Wednesday, December 5, 2012

Free roaming likely from March 2013

After announcing plans to abolish roaming charges for mobile users when traveling within India from next year, the telecom department is likely to ask operators to implement this consumer-friendly move from March. 

Mobile phone companies have opposed the government's plans to do away with roaming charges, which accounts for about 10% of their revenues, and have warned they would be forced to increase tariffs to offset this loss. 
According to an internal DoT note (dated November 23) reviewed by ET, the department has listed this consumer-friendly move amongst 'key initiatives to be completed within the next three months'. 

By March, the department also wants to expand the mobile number portability (MNP) provision and allow consumers to retain their numbers when they move to a new city or any location in the country without having to pay roaming charges. At present, MNP, the facility that allows customers to retain their number while switching operators, is restricted to a circle. For instance, a Delhi customer can switch to any operator within the metro, as this is considered to be the 'base circle' for that number. 

The Cellular Operators Association of India, the body representing mobile phone companies on the GSM platform such as Vodafone and Bharti Airtel, has criticised the government's plans to abolish roaming charges, and has maintained that the DoT must first sort out a slew of policy-related issues, including migration to the unified licence, before asking telcos to do away with this charge. 

Telcos oppose free roaming 

Mobile phone companies have cited reasons ranging from higher tariffs, to security threat, undesirable competition to end of the concept of STD in opposing the move to do away with roaming charges. 

"Currently, the roaming charges are borne only by those who avail of the roaming service. Operators would need to recover this loss in roaming revenues leading to tariff increase which will be equally borne by the non-roaming customer base. To create a new tariff equilibrium, the tariffs in some non-affluent parts of country will go up and in other parts will drop," said an executive with a leading GSM operator. 

Mobile phone companies also say that removal of roaming charges would lead to free-flow of SIMs across circles on a permanent basis. 

"It is possible that sims or mobile connections of the circle that offers lowest STD tariff in the country, would be picked up by customer residing in other circles, who will use these to make discounted STD calls since the tariff in their own circles are higher. This potential revenue loss on account of this tariff arbitrage would make it necessary for the players to adopt a single tariff pan-India, thereby also resulting in a doing away of 'Local' & 'STD' as a concept," the executive quoted above added. 

Executives with telcos also said that 'end of STD as a concept would lead to huge revenue impact to the operators', which the industry would not be able absorb, 'especially in the wake of high spectrum costs'. 

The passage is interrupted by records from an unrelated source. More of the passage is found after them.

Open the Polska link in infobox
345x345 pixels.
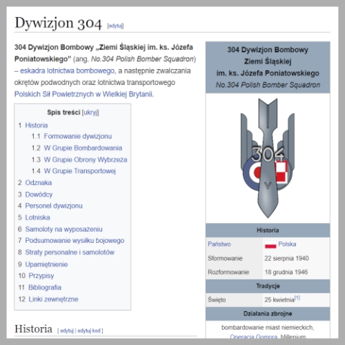[x=287, y=244]
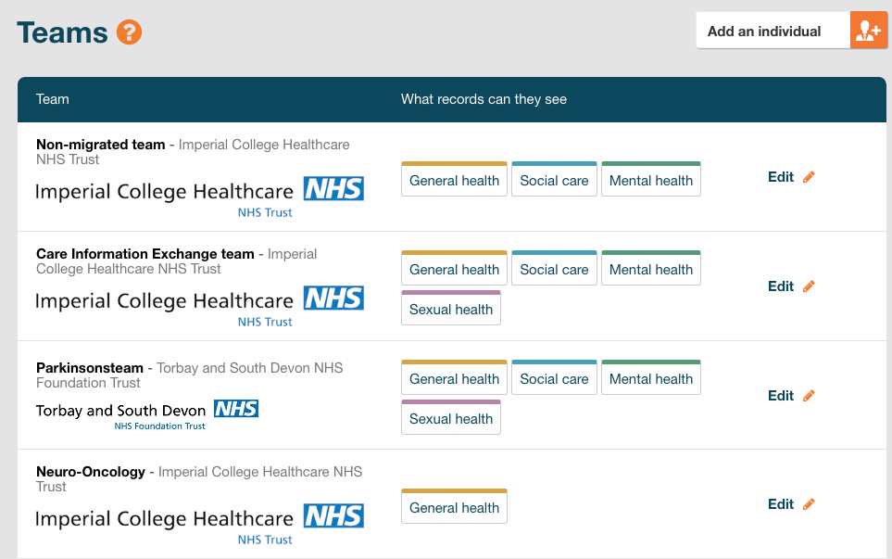
Task: Click the add-person icon beside Add an individual
Action: click(x=869, y=30)

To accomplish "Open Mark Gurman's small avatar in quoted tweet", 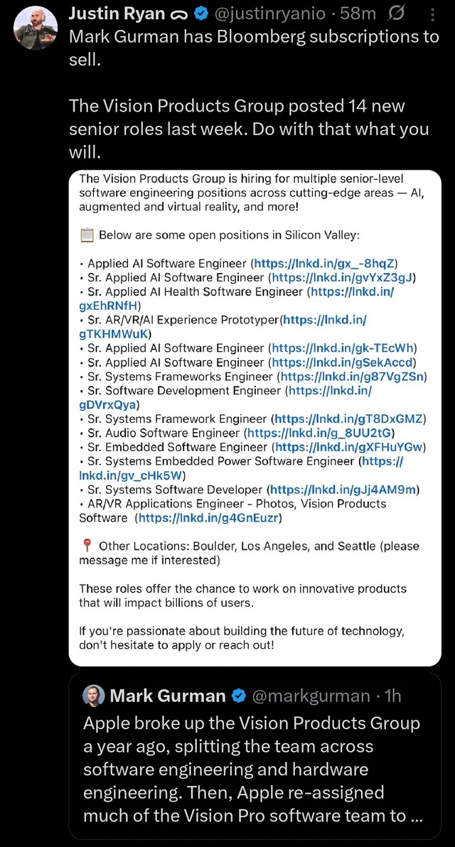I will click(93, 696).

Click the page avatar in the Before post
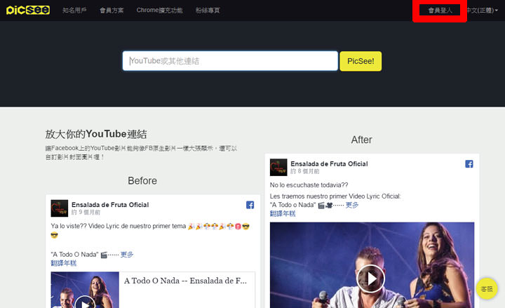tap(60, 208)
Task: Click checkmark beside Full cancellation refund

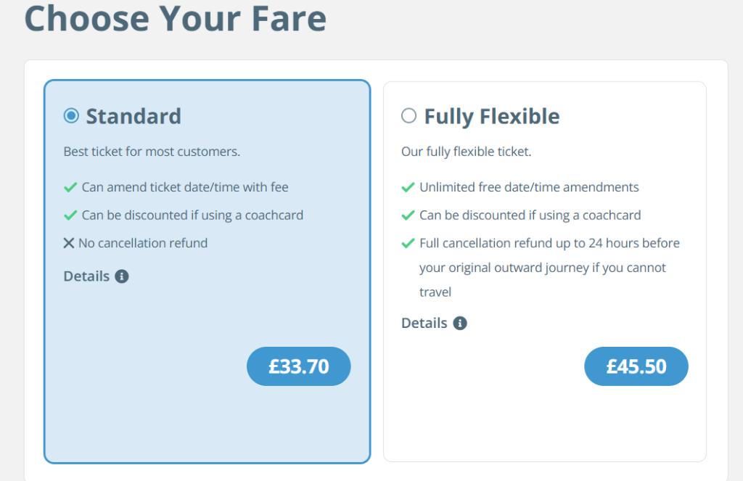Action: coord(408,243)
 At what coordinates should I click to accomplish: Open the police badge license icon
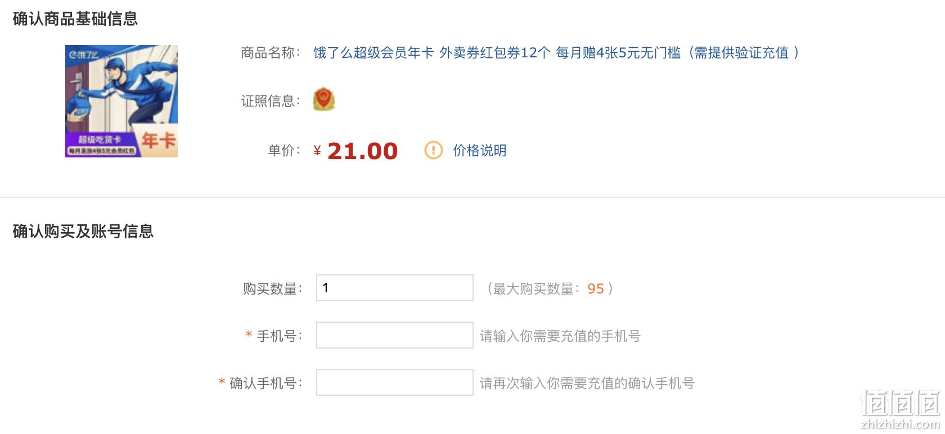pyautogui.click(x=324, y=100)
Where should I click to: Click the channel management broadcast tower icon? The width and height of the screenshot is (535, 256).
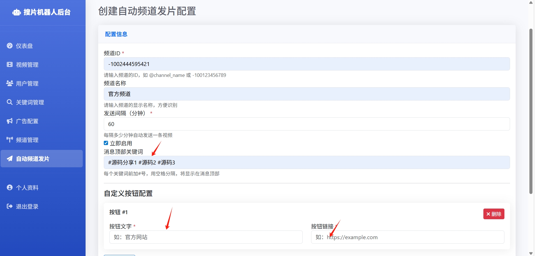click(10, 140)
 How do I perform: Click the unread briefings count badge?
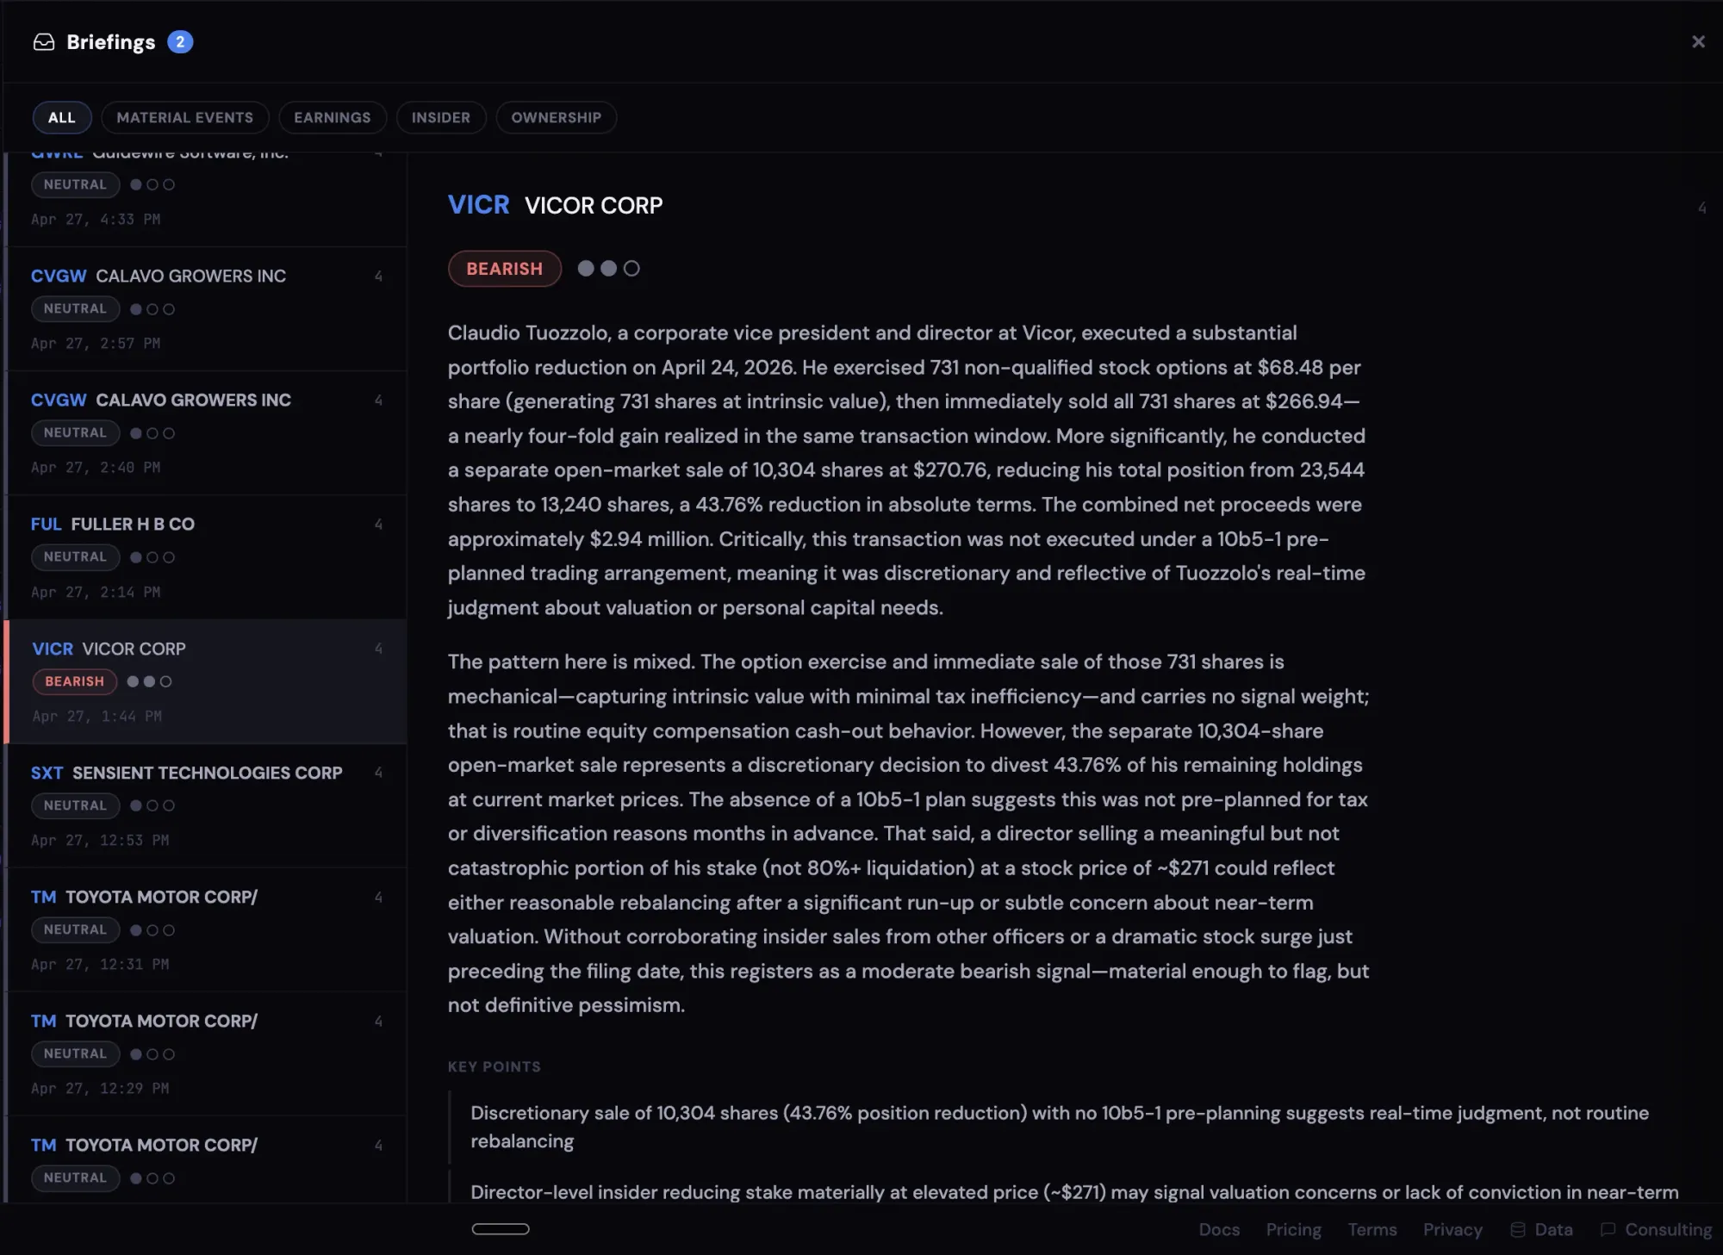pyautogui.click(x=180, y=42)
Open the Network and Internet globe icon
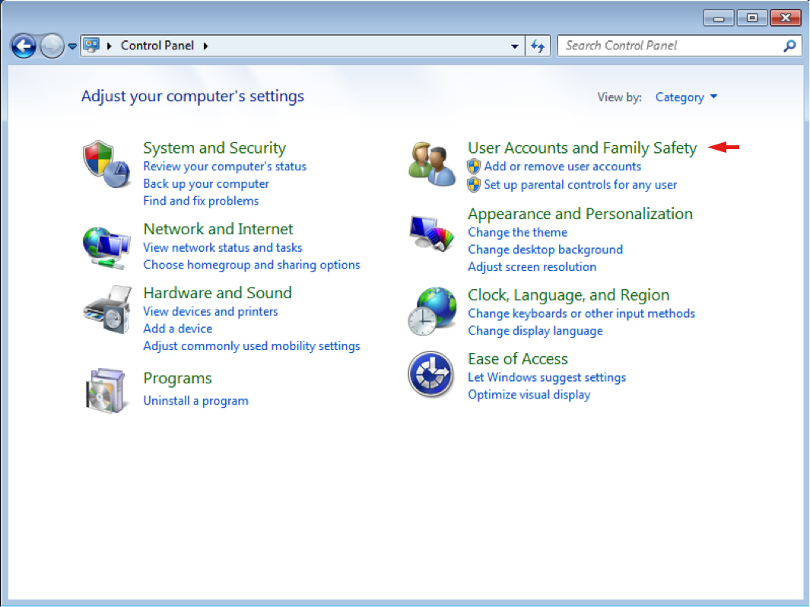The width and height of the screenshot is (810, 607). click(x=105, y=246)
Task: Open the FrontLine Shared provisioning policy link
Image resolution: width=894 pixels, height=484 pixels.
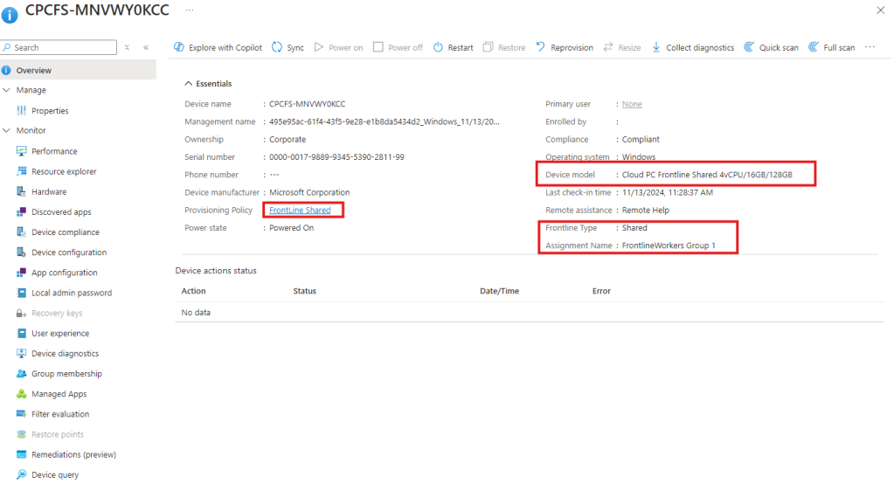Action: click(300, 210)
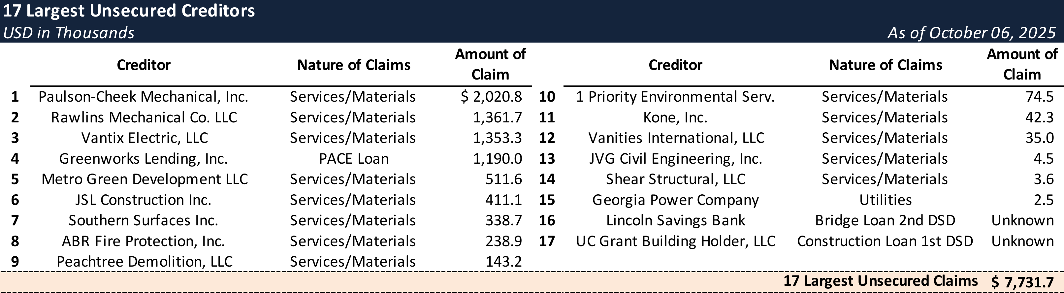1064x293 pixels.
Task: Click the UC Grant Building Holder, LLC cell
Action: pyautogui.click(x=675, y=241)
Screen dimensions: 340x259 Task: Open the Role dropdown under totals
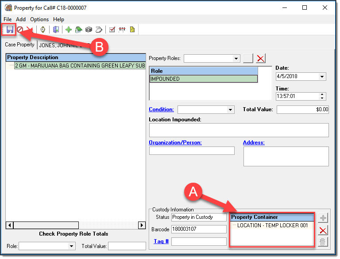72,246
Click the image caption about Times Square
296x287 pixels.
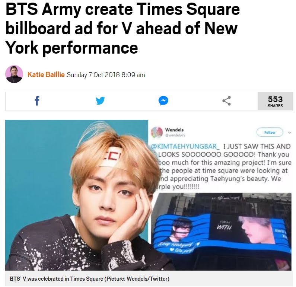[89, 279]
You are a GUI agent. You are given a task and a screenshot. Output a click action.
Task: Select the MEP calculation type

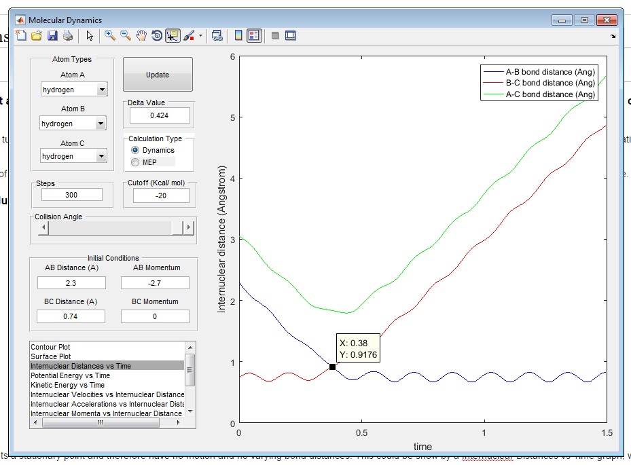click(135, 162)
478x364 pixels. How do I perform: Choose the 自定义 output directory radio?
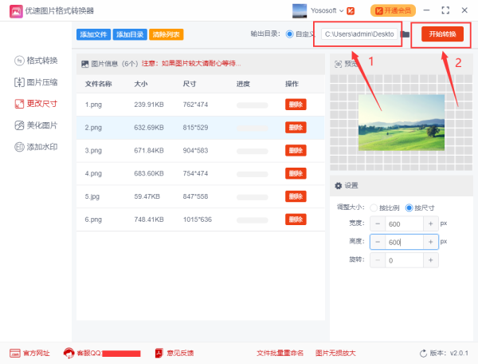(x=289, y=34)
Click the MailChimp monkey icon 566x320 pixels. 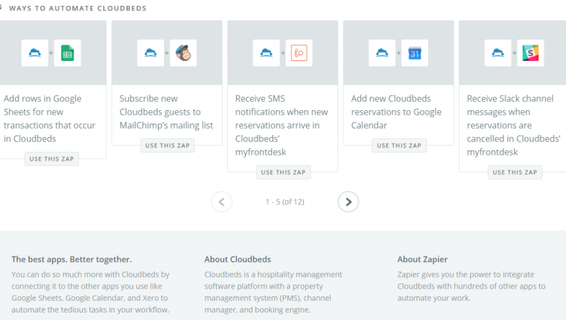tap(183, 53)
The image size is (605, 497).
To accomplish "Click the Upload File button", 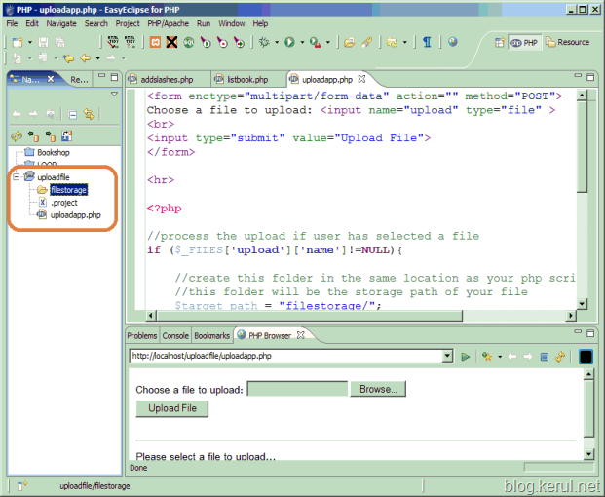I will [x=171, y=408].
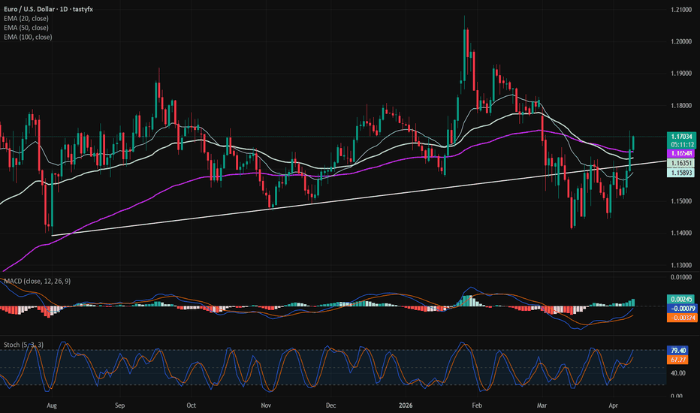Click the orange -0.00374 MACD signal label

pyautogui.click(x=682, y=318)

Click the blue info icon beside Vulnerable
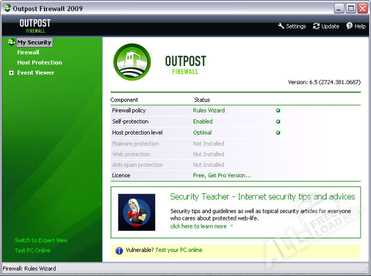(119, 251)
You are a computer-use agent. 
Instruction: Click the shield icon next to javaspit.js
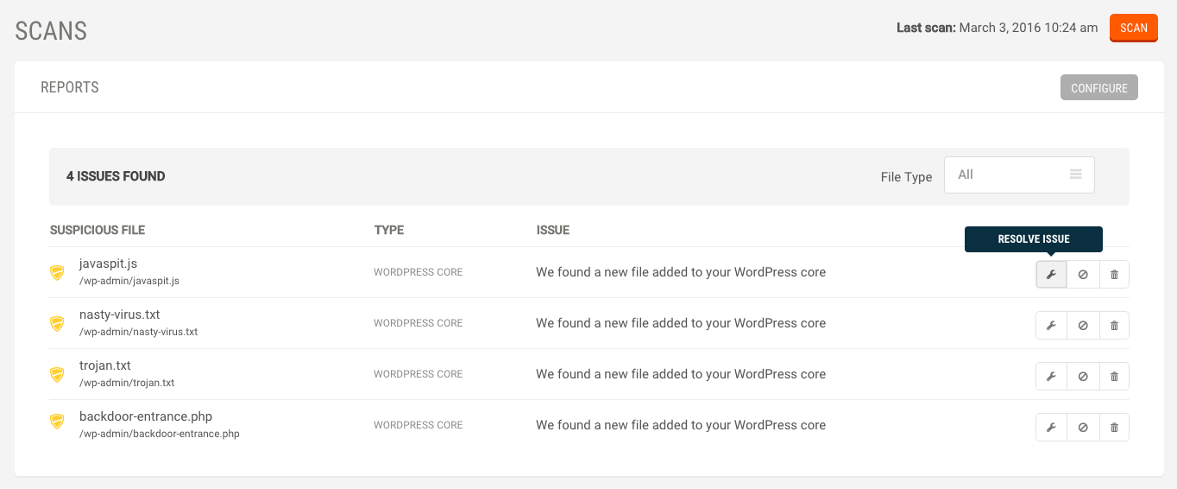coord(57,273)
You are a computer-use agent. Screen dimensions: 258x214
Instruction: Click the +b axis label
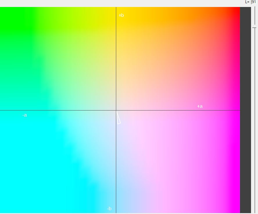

"There are more than 10 national long distance operators (that carry STD traffic) - in the event of merger of carriage charges with local tariff, the manner in which these operators will be compensated is unclear. In any case, it is ultimately up to the operator who will need to absorb this cost. Hence, it is possible that this might lead to a scenario where the carriage cost has been removed, but a differential terminating cost would become necessary because of the interconnection and call-routing issues which would need to be taken up between operators afresh," said an executive with another mobile phone company.